Adrian Windisch (nice bloke, shame about the politics) has had this to say, fisking mine as usual:
Now theres a phrase ("one of us") that can have dfferent meanings. If you are a Tory, LD (or Jane Griffiths) it has racist overtones. I did not say the phrase itself was racist. I said that used in the context it was it was a dog-whistle to racists - and also that the stated view of Mr Howarth of Public Impact Limited the Church ward electorate is indeed racist. I have heard him and Mr Salter say so.
Reading Labour are defining it as "a resident, a family, someone being effected by the harsh cuts brought about by national government, a worker, a parent, a Labour member." That's what they say now, when challenged on their racist dog-whistle.
When I see someone being attacked I like to look at the facts for myself. Who has been attacked?
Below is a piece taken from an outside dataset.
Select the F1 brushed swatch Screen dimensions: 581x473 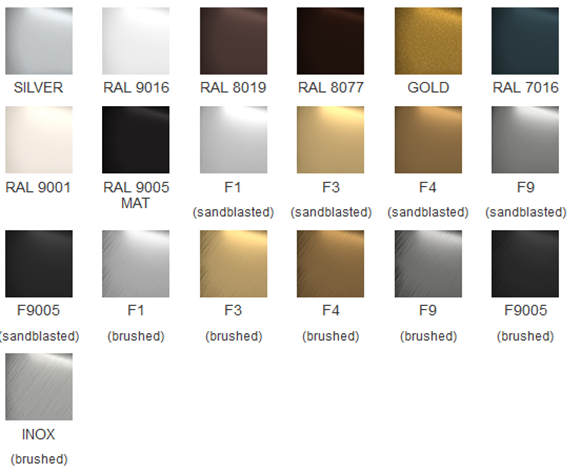click(136, 264)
In the last few years I even defended my General Election rival LD Daisy Benson .
I said at the time. 'In the past Reading Labour have said the Greens were linked with terrorists or another year they said we had links with the bnp. Again these attacks were so ridiculous that they did more damage to Labour, calling into question everything they said.' And following this Jane tries to link me to the Latvian Green Party, she seems a bit focused on WW2. "In Latvia they were overtly racist in government, promoting the expulsion of all Jews from Latvia." They were, and this was earlier this century, not at the time of WW2 - the rest of the Green movement did not disown them. If true this would make them the opposite of every Green Party I have heard of, and they should be removed from any link to the rest of us.
So yesterday I pointed out how the phrase 'born and bred' is not uncommon. Jane Griffiths says that two of my examples are 'black', which she thinks makes me wrong. I didn't say the examples were "black", that would have been meaningless. I said the phrase was used, in two of the four examples given, as code for race.Actually that makes my case, it isn't a white supremecist code word if its in common usage by non white candidates.
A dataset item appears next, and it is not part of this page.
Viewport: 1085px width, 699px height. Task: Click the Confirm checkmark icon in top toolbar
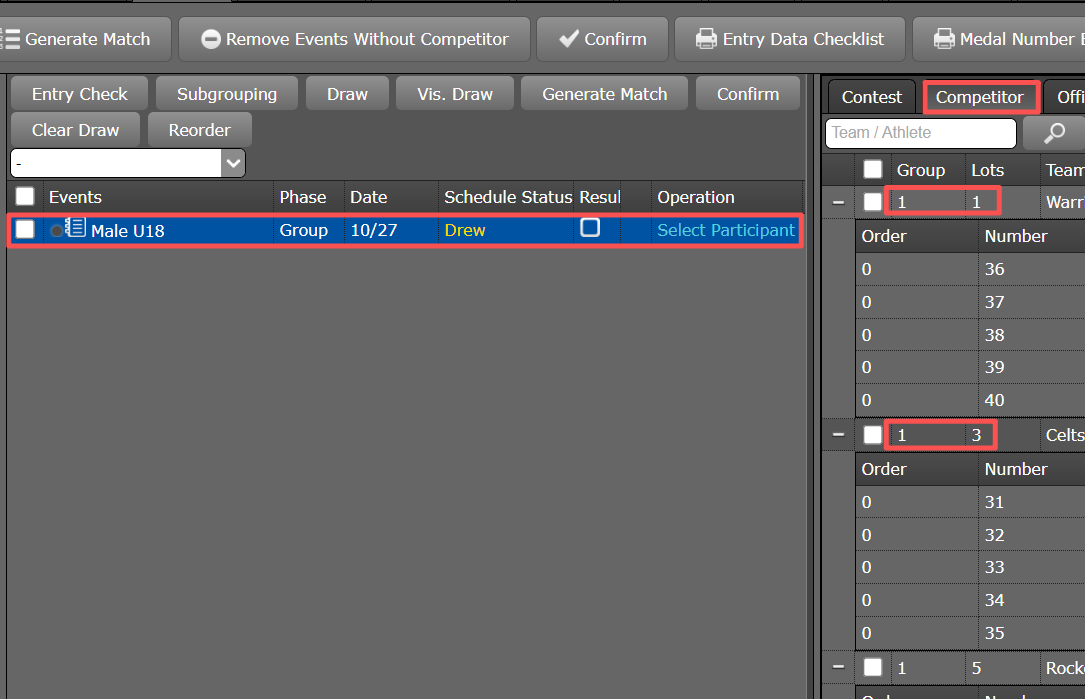[x=569, y=39]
Tory Cllr Isobell says Labour's behaviour was 'arrogant' and 'unjust'. Jane claims that Isobel says 'She also directly criticises Green Party chairperson Adrian Windisch for attempting to defend Labour, saying he has been taken for a fool.' Jane says 'She's right.' Actually Isobel says 'Unlike Adrian, they are not fooled.' Yes. Read it again. "Unlike...not fooled" means "was fooled". English, dontcha know. So much for accuracy then. And this sort of 'untruth' gets repeated.
LD Orangepan says 'She is supported by Green Party stalwart (and former Battle ward resident)' Adrian Windisch. But when repeating this Jane says '(and Battle ward resident)'. I moved to Earley a couple of years ago. Perhaps Orangepan updated this when he realised his error and just didnt say he had done this That I think is what happened. Actually Adrian I don't care where you live. Poor journalism in either case.